*TASK DETAILS*
Go to the line that contains "You are a computer-use agent." in the records below and repeat it, and each line after it, exactly through the end, omitting pictures.

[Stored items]
········
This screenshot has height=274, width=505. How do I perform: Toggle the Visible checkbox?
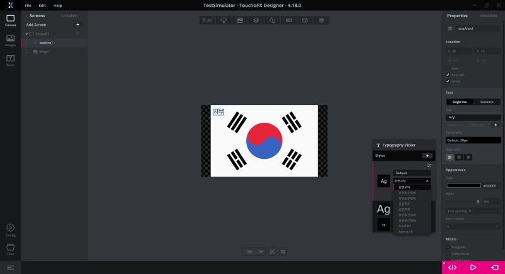pyautogui.click(x=448, y=81)
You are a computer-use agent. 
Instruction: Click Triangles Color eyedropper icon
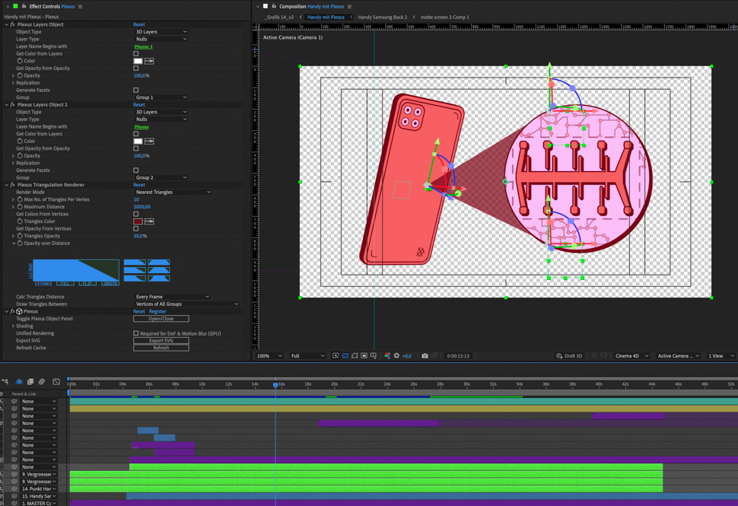click(149, 221)
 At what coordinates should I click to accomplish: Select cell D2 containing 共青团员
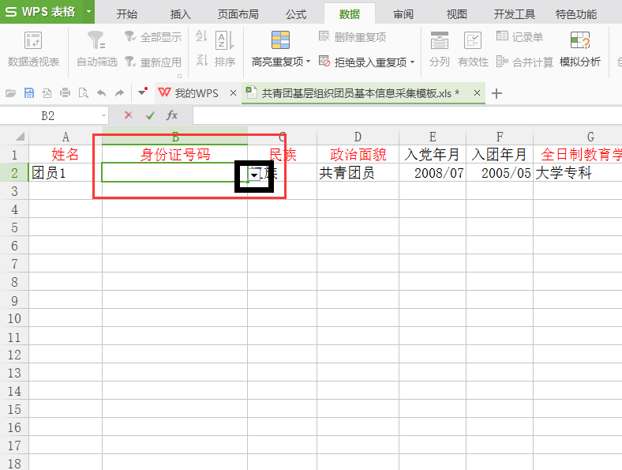[358, 173]
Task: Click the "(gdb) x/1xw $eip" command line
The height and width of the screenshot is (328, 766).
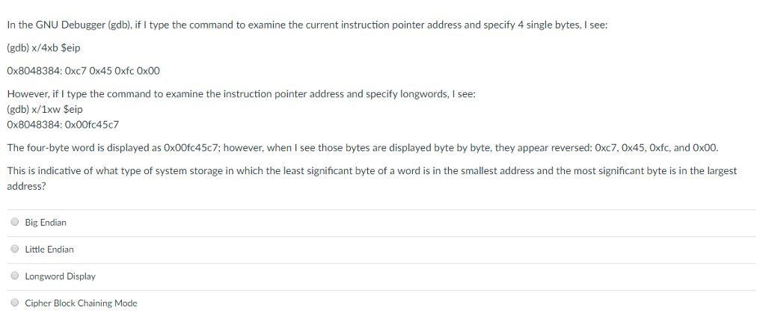Action: (45, 109)
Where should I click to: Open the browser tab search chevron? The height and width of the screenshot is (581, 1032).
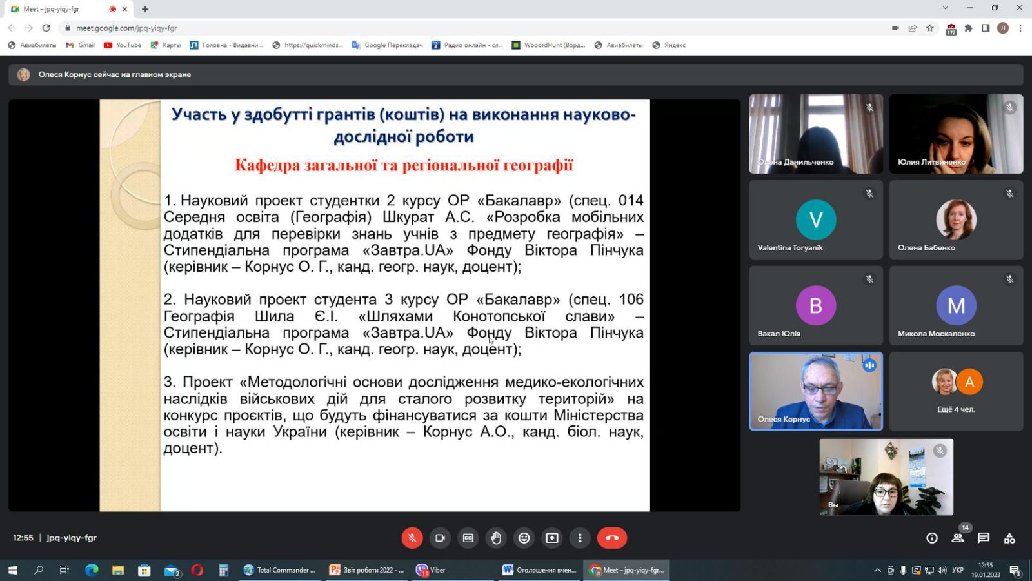[x=945, y=8]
········
*OUTPUT FOR THIS EXERCISE*
You are a computer-use agent. 
Instruction: Click Triangles Color eyedropper icon
click(149, 221)
 At what coordinates should I click to accomplish: Select cell D2 containing 共青团员
[358, 173]
Task: Click the "(gdb) x/1xw $eip" command line
The height and width of the screenshot is (328, 766).
Action: (45, 109)
Where should I click to: Open the browser tab search chevron? The height and width of the screenshot is (581, 1032).
[x=945, y=8]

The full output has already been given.